吳江瑞，齊廣才*，崔生飛，張咪咪，劉珍葉

(延安大學化學與化工學院，延安716000)

摘要：目的建立采用SPE-HPLC法同時測定瀉痢消片中芍藥苷、甘草苷、柚皮苷和橙皮苷含量的方法。方法采用C18固相萃取柱對瀉痢消片中的有效成分進行凈化、富集，用HPLC法測定含量。色譜柱為Kromasil C18柱(250 mm×4.6 mm，5 μm)，流動相為乙腈-5 mL·L-1磷酸溶液，梯度洗脫，檢測波長為230，276和284 nm，柱溫為28 ℃，進樣量為20 μL，流速為1.0 mL·min-1。結果芍藥苷、甘草苷、柚皮苷和橙皮苷分別在0.617 0～30.85(r=1.000 0)，0.159 8～7.944(r=0.999 8)，0.972 8～48.64(r=1.000 0)和0.123 6～6.180 μg·mL-1(r=0.999 9)范圍內線性關系良好，平均回收率(n=6)分別為99.4%，98.3%，97.8% 和97.7%。RSD值分別為0.97%，1.11%，1.28% 和1.26%。結論該方法操作簡單快捷，靈敏度高，結果準確，可用于瀉痢消片中的4種有效成分的含量測定。

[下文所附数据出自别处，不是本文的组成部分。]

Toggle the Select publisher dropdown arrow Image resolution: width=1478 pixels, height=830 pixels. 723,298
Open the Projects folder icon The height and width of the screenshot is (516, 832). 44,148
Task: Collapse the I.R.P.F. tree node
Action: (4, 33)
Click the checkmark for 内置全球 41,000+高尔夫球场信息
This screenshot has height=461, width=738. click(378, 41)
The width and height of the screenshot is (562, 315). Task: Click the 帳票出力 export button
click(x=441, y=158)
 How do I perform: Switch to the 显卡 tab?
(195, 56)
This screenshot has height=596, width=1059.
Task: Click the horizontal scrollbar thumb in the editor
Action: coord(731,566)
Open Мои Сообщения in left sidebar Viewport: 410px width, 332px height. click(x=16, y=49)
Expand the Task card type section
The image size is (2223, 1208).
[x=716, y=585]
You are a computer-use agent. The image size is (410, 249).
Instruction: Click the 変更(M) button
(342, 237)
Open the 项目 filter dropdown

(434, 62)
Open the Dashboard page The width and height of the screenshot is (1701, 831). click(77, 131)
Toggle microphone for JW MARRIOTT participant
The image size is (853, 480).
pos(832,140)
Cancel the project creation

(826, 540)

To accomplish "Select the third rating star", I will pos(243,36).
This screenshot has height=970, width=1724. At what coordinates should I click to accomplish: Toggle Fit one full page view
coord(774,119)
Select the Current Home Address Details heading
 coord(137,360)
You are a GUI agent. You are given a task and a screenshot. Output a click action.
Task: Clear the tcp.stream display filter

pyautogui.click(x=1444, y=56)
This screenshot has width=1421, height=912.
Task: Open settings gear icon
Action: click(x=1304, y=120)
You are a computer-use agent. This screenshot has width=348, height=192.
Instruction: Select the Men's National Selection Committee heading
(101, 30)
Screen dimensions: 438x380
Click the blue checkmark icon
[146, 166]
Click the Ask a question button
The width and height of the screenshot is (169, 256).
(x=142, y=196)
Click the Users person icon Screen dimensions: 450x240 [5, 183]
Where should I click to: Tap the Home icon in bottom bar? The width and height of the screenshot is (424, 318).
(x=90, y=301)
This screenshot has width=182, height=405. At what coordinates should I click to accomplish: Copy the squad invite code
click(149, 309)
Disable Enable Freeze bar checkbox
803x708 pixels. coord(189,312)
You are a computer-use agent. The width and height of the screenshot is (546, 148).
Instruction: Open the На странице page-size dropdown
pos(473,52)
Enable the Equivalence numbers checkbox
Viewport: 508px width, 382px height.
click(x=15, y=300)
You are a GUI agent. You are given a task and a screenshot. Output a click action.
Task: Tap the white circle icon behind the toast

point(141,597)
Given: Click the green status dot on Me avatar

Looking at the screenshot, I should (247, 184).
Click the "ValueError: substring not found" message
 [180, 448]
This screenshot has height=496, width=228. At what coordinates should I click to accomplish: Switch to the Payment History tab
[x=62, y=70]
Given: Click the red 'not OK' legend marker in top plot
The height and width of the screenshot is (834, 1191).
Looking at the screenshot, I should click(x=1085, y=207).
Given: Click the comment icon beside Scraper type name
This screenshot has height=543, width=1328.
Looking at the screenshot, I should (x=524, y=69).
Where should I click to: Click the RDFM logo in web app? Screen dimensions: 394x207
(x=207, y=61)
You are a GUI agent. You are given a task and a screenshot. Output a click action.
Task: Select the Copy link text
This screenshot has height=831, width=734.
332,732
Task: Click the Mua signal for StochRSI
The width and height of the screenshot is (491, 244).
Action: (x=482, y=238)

關鍵詞：瀉痢消片；芍藥苷；甘草苷；柚皮苷；橙皮苷；固相萃取；高效液相色譜法

瀉痢消片是由酒黃連、酒白芍、木香、枳殼、陳皮、茯苓、甘草等十二味中藥組方制成的治療腹瀉腹痛的中藥制劑；具有清熱燥濕、行氣鎮痛和化濁止痢的功效；主要用于大腸濕熱所致的腹痛泄瀉、大便不爽、里急后重、膿血便等癥[1-2]。方中酒白芍具有養血調經、柔肝止痛的作用，甘草的功能主要是補脾益氣、清熱解毒，并輔以枳殼和陳皮起到行滯消脹和理氣健脾的作用[3]，對于治療腹瀉痢疾具有良好的效果。目前，關于瀉痢消片中有效成分含量的測定尚未見報道，為了更好地控制產品的質量，本文采用高效液相色譜法(HPLC)同時對其中芍藥苷[4]、甘草苷[5]、柚皮苷[6]和橙皮苷[7]4種有效成分進行含量測定，并運用固相萃取法(SPE)結合超聲提取對樣品進行前處理優化[8-13]，以期多指標綜合評價其質量，所建立的SPE-HPLC分析方法能夠明顯減少雜質干擾，具有快速、簡捷、準確度高等優點，對瀉痢消片的質量控制有重要的指導意義。

1儀器與試藥

1.1儀器Agilent 1200型高效液相色譜儀

(含二極

管陣列檢測器)；電子分析天平(AUY220型)；超聲波清洗器(KQ-250B)；固相萃取裝置(The BAKER spe-12G Glass Column Processor)，Thermo HyperSep C18固相萃取柱(美瑞泰克科技公司)。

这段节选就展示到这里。